# Fashion Tips for the Over 50 Man



## SifuPhil (Mar 9, 2013)

Guys, there comes a time when a true man has to face the facts, no matter how painful or embarrassing. That time comes a bit earlier or later for each man, but have no doubt - it DOES come, and ALWAYS by the age of 50. 

... it's time to hang up those baggy pants.



Here are a few more items you should probably avoid wearing when in public ...



Backward baseball caps - unless you're a professional baseball player 
Pants so baggy that your underwear (or lack thereof) is showing 
Sandals with socks - it's just WRONG 
Muscle shirts - unless you actually have muscles and weigh less than an F-150 
Bandanas - unless you're close friends with Willie 
The latest high-tech sneakers - paying $300 for some NBA star's name on your sneakers is silly 
Friendship bracelets / rings 
Ponytails - a sure sign of an aging hippie (I say this as a ponytail-wearer) 
Jeans so tight people can count your change and tell your religion 


Any others you can add?


----------



## That Guy (Mar 29, 2013)

You know the thing about old men wearing their (our) pants pulled up high?  I've noticed that I'm actually pulling my pants up higher and I like it . . .   What the heck is that all about?


----------



## Pricklypear (Mar 29, 2013)

Suspenders with jeans and a t-shirt.  My husband loves his.  

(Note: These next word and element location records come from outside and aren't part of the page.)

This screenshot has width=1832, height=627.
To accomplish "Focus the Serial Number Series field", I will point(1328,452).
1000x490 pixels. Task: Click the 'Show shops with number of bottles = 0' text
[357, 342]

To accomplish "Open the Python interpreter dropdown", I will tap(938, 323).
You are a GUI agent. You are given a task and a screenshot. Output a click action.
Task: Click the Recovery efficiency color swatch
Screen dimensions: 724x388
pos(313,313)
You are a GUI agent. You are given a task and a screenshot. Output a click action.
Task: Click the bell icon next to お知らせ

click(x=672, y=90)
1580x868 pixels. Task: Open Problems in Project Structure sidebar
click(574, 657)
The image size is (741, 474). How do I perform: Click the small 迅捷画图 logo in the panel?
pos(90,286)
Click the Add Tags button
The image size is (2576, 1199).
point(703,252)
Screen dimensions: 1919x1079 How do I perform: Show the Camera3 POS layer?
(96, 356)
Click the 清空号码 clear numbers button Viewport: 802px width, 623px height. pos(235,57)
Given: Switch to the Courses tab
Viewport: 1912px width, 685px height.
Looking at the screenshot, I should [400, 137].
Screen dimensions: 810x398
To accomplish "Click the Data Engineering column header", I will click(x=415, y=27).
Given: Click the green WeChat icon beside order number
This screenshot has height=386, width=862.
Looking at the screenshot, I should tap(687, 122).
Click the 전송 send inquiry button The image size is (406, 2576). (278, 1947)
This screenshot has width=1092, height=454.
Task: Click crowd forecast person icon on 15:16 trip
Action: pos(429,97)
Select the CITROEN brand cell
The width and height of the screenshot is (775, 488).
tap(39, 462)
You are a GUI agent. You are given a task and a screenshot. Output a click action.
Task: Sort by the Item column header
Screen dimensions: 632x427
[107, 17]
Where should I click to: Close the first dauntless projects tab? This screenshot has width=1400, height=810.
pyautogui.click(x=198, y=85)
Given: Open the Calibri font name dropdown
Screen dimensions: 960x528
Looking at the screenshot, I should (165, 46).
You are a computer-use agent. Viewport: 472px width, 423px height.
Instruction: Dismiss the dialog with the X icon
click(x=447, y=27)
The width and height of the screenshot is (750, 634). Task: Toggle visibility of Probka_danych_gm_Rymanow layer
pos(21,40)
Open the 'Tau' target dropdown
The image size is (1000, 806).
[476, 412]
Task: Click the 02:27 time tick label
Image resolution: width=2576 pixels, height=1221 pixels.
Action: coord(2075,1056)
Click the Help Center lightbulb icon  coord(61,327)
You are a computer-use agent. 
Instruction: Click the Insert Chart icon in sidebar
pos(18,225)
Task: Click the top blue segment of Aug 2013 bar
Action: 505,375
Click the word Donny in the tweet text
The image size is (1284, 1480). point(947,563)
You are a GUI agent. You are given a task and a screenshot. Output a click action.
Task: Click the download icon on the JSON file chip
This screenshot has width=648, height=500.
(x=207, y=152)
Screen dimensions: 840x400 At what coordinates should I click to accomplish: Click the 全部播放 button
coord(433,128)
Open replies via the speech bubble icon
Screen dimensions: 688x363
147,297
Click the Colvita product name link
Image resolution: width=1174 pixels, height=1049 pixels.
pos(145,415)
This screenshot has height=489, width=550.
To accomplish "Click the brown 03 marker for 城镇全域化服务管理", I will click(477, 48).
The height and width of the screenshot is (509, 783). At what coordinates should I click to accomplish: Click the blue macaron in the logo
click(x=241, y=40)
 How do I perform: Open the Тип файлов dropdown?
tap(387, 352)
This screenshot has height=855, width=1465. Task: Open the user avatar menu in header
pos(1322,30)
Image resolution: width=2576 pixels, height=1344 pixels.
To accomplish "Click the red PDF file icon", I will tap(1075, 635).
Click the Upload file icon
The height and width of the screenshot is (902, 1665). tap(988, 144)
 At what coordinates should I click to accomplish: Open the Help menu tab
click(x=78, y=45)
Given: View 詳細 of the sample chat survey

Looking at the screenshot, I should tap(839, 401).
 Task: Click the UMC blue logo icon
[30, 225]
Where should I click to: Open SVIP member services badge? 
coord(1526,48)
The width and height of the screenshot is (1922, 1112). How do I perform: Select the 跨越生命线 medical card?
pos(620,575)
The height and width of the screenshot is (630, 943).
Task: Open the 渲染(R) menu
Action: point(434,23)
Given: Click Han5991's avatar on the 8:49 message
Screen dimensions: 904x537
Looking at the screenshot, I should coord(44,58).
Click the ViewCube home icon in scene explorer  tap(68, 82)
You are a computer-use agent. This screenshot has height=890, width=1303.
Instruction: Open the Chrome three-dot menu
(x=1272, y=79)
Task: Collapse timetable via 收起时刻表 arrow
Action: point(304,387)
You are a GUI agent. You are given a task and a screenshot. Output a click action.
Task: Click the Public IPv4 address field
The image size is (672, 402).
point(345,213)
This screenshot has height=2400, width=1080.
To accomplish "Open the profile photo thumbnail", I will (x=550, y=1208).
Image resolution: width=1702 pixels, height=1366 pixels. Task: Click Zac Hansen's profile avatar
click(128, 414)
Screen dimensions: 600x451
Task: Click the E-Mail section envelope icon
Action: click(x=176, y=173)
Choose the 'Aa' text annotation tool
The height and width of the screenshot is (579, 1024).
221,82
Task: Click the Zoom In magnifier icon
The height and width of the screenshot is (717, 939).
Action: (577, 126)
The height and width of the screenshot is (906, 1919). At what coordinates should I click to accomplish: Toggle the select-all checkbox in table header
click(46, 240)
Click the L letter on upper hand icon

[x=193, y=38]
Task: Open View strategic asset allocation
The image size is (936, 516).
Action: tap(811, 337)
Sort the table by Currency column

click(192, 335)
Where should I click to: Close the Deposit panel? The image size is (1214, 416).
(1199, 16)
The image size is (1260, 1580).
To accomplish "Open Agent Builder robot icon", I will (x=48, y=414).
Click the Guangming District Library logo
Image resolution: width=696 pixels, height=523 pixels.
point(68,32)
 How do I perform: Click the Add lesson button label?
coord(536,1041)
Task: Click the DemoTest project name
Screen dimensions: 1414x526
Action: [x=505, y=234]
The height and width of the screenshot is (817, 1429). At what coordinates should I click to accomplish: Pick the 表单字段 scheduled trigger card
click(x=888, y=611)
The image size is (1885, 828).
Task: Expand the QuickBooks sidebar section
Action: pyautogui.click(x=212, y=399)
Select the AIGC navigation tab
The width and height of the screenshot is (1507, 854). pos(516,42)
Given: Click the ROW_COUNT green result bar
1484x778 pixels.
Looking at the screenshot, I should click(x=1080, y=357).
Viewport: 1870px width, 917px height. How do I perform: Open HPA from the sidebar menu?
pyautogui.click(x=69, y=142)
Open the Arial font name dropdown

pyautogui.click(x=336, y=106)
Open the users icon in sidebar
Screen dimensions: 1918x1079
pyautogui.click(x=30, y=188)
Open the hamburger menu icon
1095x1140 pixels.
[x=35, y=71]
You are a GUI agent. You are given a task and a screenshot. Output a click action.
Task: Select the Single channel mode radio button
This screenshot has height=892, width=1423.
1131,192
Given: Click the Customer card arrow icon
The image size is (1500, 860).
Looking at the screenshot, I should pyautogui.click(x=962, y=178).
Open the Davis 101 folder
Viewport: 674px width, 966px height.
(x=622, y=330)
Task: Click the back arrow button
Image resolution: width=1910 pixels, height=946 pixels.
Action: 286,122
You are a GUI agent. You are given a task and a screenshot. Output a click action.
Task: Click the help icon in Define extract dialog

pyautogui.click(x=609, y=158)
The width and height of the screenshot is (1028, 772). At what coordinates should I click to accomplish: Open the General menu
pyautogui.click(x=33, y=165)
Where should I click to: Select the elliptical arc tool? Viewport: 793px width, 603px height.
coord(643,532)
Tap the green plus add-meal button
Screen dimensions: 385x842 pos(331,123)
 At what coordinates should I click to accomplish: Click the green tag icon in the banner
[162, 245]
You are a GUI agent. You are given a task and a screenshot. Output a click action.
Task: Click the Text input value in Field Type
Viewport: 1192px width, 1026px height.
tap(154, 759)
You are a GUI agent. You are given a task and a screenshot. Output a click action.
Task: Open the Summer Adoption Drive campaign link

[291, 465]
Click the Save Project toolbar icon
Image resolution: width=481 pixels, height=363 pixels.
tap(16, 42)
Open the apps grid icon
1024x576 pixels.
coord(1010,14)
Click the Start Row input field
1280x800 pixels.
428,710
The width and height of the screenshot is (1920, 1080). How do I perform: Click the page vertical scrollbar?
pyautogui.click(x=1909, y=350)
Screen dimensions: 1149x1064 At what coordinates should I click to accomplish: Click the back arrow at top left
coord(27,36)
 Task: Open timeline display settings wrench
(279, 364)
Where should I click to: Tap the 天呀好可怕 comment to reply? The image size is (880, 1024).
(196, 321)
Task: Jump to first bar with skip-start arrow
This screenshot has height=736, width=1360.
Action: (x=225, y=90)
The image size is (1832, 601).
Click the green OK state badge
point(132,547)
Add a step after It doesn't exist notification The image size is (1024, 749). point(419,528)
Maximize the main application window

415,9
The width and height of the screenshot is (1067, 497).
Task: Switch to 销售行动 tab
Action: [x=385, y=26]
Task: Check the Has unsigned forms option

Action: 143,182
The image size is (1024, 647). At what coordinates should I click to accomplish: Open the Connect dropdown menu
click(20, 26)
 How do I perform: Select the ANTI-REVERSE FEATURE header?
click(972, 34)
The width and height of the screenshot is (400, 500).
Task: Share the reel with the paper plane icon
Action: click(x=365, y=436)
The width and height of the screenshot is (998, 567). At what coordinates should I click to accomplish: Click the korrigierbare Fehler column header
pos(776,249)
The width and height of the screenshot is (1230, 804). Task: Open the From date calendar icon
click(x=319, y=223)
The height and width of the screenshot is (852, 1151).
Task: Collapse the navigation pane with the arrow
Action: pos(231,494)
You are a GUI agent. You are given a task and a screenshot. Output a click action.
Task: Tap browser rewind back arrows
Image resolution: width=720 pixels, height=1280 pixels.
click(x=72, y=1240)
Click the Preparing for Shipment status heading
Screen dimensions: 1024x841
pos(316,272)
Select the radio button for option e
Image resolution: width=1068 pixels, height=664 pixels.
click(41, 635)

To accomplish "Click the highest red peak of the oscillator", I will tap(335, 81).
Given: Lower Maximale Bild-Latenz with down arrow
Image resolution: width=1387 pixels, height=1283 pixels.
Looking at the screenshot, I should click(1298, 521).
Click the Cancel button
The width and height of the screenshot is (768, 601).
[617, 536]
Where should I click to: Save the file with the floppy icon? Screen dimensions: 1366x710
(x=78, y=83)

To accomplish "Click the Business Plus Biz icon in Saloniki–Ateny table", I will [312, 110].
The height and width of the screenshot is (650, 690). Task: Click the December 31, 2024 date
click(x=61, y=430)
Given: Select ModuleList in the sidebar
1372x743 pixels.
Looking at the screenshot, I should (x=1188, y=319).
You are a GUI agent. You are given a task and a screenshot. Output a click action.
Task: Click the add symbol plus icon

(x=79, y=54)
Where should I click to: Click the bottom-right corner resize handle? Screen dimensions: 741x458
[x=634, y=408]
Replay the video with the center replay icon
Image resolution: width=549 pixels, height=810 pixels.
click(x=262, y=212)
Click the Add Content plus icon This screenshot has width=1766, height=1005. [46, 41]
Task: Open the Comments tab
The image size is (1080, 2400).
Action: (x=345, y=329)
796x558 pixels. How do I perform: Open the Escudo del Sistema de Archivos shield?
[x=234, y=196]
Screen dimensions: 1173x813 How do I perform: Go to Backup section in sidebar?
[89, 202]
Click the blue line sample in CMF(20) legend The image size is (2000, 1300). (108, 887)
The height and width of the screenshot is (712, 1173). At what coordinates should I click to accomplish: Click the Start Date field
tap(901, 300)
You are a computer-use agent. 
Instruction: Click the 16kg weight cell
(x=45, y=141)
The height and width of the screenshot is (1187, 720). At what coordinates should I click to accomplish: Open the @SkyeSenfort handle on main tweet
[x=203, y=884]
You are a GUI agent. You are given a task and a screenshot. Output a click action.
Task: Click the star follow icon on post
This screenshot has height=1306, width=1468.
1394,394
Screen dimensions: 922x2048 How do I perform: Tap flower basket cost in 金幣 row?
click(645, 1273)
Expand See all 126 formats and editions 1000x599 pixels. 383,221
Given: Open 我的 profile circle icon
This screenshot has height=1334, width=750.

I didn't see this coming when I fell in love with this man 47 years ago.


----------



## That Guy (Mar 29, 2013)

Yeah, suspenders . . . I'm gettin' there.  One of these days, good-bye belt and hello wearin' my pants way up high with suspenders . . . RED ones!


----------



## SifuPhil (Mar 29, 2013)

That Guy said:


> You know the thing about old men wearing their (our) pants pulled up high?  I've noticed that I'm actually pulling my pants up higher and I like it . . .   What the heck is that all about?



I'm not really sure why that happens - lately I've been being fed so much rich food that my pants are getting tighter, so they're beginning to ride lower. The alternative would be to pull them UP, I guess.

Maybe it's because we shrink as we get older? 

ETA: I'll be darned - I'm right! - *Aging Changes in Body Shape*


----------



## Pricklypear (Mar 30, 2013)

That Guy said:


> Yeah, suspenders . . . I'm gettin' there.  One of these days, good-bye belt and hello wearin' my pants way up high with suspenders . . . RED ones![/QUOTE
> 
> You can buy those red suspenders at Sears or Walmart.  One guess how I know that.


----------



## That Guy (Mar 30, 2013)

Pricklypear said:


> That Guy said:
> 
> 
> > Yeah, suspenders . . . I'm gettin' there.  One of these days, good-bye belt and hello wearin' my pants way up high with suspenders . . . RED ones![/QUOTE
> ...


----------



## SifuPhil (Mar 30, 2013)

Pricklypear said:


> You can buy those red suspenders at Sears or Walmart.  One guess how I know that.



But you also have to buy the blue flannel shirt, baggy beige pants and brown penny loafers (WITH the penny!).


----------